If you’re running Docker on Windows, it’s important to make sure Docker is configured to run the right type of containers (Windows vs Linux). I answered “Linux” above, and I can confirm that my Docker for Windows is configured to run Linux containers by clicking the Docker icon in my system tray, as shown in the screenshot below. It shows “Switch to Windows containers” which means it’s currently using Linux containers. It’s fine to use Windows containers, too, but you’ll need to adjust installation instructions for NodeJS in the Dockerfile further down.

Once you’ve answered the Docker extention’s questions, a Dockerfile is generated. One modification is needed to also install NodeJS for our client app. The lines needed to do this are highlighted in the complete Dockerfile below.

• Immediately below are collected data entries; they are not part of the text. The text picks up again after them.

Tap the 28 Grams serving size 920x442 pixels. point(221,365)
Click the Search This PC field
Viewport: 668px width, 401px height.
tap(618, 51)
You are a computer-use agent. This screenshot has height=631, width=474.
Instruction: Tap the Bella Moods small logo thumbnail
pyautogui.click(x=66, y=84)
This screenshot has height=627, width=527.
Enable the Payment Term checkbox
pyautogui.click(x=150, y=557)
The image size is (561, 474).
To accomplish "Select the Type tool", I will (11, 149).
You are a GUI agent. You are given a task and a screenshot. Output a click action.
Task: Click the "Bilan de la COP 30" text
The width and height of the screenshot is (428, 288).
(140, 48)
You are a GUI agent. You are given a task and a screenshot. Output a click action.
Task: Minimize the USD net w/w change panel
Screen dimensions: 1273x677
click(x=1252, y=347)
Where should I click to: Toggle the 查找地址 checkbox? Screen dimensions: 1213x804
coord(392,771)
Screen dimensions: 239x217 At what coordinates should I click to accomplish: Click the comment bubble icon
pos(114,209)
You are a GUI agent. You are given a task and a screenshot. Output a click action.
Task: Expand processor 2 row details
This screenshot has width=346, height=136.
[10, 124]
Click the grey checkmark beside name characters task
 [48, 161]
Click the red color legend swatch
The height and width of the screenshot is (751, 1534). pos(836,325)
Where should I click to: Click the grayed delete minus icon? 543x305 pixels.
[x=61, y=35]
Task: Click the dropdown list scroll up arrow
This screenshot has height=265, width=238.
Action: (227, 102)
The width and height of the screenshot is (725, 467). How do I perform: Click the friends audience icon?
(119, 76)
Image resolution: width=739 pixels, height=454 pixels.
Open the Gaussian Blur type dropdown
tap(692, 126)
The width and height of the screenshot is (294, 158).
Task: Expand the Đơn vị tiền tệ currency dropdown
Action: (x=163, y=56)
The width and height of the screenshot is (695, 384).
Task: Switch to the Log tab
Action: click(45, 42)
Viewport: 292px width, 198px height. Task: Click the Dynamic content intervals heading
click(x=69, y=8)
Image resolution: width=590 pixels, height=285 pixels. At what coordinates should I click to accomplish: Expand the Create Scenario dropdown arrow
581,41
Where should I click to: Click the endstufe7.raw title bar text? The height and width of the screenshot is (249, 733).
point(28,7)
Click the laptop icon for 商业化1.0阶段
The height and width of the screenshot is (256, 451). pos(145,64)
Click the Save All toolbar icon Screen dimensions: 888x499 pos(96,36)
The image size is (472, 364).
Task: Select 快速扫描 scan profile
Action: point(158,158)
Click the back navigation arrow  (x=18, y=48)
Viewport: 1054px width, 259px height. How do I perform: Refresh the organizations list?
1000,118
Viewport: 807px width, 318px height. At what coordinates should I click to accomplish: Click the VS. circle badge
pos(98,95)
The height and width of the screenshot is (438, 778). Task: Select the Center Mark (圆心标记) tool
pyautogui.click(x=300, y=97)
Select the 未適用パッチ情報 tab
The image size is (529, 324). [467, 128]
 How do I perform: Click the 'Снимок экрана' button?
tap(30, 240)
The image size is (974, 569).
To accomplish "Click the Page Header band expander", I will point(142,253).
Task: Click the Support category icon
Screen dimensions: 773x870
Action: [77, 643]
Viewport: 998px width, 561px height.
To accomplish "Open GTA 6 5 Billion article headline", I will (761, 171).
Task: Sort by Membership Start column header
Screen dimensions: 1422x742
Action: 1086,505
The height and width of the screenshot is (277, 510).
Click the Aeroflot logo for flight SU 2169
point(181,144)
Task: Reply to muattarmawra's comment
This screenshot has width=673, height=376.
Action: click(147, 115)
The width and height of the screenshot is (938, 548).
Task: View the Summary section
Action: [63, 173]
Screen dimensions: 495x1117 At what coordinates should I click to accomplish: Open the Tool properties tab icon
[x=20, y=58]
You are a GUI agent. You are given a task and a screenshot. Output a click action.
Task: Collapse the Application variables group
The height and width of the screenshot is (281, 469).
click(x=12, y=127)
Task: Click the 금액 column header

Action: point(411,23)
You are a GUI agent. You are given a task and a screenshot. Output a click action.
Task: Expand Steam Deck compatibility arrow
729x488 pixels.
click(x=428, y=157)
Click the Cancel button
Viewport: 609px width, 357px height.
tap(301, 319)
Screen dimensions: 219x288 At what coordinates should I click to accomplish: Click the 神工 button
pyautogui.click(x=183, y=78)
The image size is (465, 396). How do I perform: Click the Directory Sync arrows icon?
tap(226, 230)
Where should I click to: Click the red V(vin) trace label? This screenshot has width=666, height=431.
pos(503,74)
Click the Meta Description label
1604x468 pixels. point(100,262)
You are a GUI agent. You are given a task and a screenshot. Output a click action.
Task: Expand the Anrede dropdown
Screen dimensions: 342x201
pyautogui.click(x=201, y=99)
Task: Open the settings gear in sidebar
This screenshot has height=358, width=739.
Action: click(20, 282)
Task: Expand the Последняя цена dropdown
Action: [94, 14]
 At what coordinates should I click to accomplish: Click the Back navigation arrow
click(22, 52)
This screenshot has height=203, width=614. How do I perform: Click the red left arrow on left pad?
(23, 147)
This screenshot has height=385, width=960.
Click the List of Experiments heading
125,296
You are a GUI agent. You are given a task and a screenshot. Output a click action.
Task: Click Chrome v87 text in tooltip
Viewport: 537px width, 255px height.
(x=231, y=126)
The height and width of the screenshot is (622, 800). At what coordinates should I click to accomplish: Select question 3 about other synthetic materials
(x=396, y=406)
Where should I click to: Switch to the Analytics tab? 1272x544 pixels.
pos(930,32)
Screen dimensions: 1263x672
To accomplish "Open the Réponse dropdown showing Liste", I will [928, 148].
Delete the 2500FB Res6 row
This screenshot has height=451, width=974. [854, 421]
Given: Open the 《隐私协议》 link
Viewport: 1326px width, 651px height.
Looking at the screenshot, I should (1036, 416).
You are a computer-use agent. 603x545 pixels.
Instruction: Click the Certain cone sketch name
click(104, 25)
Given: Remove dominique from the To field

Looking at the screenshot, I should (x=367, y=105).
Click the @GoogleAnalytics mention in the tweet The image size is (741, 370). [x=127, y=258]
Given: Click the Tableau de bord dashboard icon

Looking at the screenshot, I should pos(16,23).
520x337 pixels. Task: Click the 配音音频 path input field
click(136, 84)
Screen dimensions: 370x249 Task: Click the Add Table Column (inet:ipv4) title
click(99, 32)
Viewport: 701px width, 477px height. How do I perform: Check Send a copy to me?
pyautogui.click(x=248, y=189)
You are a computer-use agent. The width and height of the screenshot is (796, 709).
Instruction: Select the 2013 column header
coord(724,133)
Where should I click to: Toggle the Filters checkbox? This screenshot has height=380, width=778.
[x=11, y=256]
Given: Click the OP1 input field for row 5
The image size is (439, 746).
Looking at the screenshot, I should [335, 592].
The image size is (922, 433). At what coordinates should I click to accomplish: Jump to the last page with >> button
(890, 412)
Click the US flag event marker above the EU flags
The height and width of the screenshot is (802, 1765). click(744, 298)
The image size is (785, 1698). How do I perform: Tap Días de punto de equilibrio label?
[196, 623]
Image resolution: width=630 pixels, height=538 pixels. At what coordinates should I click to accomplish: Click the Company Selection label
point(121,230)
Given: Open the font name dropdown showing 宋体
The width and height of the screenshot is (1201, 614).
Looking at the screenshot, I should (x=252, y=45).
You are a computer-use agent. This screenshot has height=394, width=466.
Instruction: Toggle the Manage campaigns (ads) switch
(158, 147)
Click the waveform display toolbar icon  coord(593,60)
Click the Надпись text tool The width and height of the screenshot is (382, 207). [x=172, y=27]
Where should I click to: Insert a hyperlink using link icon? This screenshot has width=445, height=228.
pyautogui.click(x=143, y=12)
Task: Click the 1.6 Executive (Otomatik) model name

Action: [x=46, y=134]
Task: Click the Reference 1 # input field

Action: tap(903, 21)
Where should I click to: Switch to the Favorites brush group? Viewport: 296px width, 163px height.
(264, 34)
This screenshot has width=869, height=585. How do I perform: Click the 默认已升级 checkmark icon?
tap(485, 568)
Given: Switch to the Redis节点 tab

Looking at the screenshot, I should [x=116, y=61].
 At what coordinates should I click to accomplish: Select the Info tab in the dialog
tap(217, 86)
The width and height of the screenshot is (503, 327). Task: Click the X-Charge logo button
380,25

FROM mcr.microsoft.com/dotnet/core/aspnet:3.1 AS base
WORKDIR /app
EXPOSE 80
EXPOSE 443

FROM mcr.microsoft.com/dotnet/core/sdk:3.1 AS build
WORKDIR /src
COPY ["my-app.csproj", "./"]
RUN dotnet restore "./my-app.csproj"
COPY . .
WORKDIR "/src/."
RUN dotnet build "my-app.csproj" -c Release -o /app/build
RUN apt-get update && \
    apt-get install -y wget && \
    apt-get install -y gnupg2 && \
    wget -qO- https://deb.nodesource.com/setup_10.x | bash - && \
    apt-get install -y build-essential nodejs
    
FROM build AS publish
RUN dotnet publish "my-app.csproj" -c Release -o /app/publish

FROM base AS final
WORKDIR /app
COPY --from=publish /app/publish .
ENTRYPOINT ["dotnet", "my-app.dll"]

Build the Image

When you’re done editing your Dockerfile in VS Code, save changes and head back to the command line. Run the following command to build your image:

docker build -t my-app .

Verify that the image was created by running another command:

docker image ls my-app

Run a Container

Now we’ll use the docker run command to run a container using our image. We’ll specify two arguments: -d to run in detached mode and -p to map ports on the local machine to the container.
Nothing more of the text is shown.